### Aim of the exercise
Search the listing for the word "computer" and return each line that contains it.

### Supplied entries
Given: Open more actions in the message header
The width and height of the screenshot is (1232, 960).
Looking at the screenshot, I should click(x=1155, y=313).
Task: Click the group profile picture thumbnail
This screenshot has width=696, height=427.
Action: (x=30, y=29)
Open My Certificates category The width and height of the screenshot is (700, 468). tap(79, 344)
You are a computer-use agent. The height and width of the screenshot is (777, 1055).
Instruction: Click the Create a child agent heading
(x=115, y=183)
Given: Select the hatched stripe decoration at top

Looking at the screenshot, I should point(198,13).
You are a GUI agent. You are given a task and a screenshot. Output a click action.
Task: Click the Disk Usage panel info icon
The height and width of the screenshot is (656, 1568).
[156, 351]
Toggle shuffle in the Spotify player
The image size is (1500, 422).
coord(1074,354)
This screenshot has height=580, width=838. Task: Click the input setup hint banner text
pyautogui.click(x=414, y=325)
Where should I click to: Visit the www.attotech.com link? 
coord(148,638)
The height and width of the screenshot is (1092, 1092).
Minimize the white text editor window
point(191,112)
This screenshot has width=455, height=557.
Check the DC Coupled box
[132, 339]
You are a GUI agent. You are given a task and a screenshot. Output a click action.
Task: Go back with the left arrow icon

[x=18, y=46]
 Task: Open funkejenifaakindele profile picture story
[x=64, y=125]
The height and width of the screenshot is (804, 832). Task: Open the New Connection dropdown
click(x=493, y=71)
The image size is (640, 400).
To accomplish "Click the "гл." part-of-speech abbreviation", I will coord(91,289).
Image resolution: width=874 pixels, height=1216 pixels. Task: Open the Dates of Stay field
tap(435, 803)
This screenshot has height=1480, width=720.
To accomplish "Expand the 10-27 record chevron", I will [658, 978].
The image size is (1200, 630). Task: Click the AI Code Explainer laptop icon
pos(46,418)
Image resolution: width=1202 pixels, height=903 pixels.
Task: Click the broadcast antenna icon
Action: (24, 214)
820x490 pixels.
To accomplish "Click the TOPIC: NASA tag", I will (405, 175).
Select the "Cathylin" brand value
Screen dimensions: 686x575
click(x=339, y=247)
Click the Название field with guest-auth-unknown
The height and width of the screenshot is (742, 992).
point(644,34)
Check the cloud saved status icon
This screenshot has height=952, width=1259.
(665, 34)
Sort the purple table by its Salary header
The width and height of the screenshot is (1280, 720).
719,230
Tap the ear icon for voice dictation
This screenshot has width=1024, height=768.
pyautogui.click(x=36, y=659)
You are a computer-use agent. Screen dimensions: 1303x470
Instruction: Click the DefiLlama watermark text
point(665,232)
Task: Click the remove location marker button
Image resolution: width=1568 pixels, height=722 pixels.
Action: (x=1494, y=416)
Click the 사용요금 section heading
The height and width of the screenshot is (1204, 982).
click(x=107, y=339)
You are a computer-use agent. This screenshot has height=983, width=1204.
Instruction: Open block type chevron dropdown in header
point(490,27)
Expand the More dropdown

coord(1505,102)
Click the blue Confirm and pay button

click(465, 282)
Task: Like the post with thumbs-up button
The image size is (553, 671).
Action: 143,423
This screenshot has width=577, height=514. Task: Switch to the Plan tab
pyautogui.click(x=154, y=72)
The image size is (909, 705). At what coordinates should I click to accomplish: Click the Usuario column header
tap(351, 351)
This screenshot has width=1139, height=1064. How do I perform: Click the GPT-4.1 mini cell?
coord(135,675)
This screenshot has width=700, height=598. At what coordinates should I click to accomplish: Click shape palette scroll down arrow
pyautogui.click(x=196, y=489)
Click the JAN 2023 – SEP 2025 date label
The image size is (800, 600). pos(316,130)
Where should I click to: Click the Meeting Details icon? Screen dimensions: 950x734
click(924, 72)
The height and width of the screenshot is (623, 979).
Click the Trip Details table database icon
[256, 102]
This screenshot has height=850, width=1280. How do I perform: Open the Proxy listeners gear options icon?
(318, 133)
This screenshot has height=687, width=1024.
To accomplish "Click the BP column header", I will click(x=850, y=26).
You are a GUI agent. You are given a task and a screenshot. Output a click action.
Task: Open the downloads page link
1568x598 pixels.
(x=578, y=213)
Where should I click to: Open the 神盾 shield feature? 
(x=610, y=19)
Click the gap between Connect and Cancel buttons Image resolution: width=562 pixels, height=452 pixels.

### Exercise result
You are a computer-use agent. The height and width of the screenshot is (777, 1055).
You are a computer-use agent. Screen dimensions: 1303x470
You are a computer-use agent. This screenshot has height=983, width=1204.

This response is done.